Players make their own creatures. The cards, the decks, and the creature images themselves. This brief covers the image engine behind that: what we are building, why we chose what we chose, and how far we are from shipping it.
A creature, in our style, made on the phone in 4 to 6 seconds.
Concretely: a style-tuned image model, compressed under 2.5 GB of memory, distilled from 20 generation steps down to about 1. This combination does not exist in shipped products today. The teams working on this class of problem are at the scale of Tencent and TikTok.
Done: the model runs on-device, the compression pipeline is proven, the training dataset is cached, and the engine has a tested slot waiting for the fast model. In progress: the distillation run itself, live now on an 8x H100 machine, 3 to 4 days, results expected by end of week. Remaining after that: quality check at 1, 2, and 4 steps, the style survival test, re-applying compression to the new model, and a small game-integration PR.
Total memory while generating. iOS terminates apps that exceed their memory limit.

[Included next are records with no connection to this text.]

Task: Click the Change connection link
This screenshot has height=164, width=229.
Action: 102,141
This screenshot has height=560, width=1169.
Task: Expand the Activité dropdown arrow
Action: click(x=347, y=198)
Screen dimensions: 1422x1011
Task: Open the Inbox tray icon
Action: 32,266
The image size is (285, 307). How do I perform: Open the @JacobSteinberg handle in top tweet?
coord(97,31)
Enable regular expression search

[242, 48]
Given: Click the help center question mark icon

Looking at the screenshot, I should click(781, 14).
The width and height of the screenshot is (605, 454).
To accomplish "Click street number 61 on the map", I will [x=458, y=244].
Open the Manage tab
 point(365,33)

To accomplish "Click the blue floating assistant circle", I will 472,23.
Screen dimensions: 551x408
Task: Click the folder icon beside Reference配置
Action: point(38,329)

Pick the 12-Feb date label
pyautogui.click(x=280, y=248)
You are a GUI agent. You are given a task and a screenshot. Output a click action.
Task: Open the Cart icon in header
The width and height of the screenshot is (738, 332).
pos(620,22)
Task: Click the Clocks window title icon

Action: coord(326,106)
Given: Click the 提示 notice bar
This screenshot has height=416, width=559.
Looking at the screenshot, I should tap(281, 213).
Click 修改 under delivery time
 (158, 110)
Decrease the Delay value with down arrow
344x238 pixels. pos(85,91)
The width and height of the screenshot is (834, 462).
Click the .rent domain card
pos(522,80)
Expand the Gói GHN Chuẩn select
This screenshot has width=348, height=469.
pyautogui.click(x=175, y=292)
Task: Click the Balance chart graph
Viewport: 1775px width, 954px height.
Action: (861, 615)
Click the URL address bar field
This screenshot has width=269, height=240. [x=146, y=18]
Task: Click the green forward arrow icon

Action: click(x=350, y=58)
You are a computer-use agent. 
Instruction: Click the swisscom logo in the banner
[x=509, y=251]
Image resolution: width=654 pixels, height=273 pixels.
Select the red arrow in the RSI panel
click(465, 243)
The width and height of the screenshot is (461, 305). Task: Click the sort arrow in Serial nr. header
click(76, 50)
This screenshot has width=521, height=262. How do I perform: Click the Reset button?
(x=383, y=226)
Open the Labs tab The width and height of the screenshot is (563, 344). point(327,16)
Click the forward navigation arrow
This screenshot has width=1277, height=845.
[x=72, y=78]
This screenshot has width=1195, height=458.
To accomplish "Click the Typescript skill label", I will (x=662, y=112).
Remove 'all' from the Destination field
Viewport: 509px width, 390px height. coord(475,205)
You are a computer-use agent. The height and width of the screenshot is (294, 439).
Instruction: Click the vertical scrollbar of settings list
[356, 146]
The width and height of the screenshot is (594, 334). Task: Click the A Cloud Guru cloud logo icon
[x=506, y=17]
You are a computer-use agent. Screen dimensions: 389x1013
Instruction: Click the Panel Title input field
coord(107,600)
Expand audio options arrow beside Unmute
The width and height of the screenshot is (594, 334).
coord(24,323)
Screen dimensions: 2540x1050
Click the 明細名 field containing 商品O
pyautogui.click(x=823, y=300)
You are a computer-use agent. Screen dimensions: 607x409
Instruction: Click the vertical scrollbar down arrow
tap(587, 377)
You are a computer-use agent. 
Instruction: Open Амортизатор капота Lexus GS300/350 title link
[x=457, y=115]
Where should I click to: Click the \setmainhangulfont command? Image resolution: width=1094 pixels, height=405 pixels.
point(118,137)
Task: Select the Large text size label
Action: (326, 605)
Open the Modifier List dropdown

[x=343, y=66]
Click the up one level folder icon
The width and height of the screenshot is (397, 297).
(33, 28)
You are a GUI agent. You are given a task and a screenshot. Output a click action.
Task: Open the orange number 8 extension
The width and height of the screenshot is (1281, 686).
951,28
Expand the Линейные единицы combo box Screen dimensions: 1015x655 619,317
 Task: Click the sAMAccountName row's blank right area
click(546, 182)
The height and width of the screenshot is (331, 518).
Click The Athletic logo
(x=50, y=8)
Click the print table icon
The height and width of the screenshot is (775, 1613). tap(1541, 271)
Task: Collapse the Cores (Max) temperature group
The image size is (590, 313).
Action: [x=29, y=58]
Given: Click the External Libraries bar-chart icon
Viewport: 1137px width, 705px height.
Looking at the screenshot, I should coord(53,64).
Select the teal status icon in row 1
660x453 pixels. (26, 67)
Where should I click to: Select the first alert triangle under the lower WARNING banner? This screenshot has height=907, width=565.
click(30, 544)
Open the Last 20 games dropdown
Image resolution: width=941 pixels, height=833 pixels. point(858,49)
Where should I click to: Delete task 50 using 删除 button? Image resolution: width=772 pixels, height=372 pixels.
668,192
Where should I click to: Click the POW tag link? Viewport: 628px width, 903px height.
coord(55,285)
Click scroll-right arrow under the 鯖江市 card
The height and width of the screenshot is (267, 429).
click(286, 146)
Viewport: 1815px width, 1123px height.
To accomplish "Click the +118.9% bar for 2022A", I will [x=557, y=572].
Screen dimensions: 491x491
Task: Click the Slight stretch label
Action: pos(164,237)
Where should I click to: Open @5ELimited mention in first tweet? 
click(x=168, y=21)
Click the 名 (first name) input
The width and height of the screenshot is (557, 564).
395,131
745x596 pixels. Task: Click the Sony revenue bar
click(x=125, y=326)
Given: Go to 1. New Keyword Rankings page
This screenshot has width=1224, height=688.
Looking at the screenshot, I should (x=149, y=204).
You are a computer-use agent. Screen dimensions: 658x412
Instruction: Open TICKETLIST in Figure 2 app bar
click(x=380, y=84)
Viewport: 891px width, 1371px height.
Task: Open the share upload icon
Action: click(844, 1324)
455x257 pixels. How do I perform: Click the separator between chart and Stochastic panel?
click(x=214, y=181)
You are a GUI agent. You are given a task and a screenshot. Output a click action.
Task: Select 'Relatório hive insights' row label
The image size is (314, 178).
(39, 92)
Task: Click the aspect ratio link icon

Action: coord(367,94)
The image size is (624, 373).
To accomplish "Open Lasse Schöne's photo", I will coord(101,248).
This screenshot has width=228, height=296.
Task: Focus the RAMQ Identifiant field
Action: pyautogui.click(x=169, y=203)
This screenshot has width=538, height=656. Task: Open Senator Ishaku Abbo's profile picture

The core model normally runs 20 times per image. That count is the speed ceiling.
Our creatures, our art style. The style stays swappable as we evolve it.
Describe a creature, get a high-quality on-style image in 4 to 6 seconds, fully on-device. This is the entire current focus.
Same creature, new pose or expression. Built later from synthetic edit pairs our video model generates for us.
Turn a real photo into a creature in our style. Furthest out, likely post-launch.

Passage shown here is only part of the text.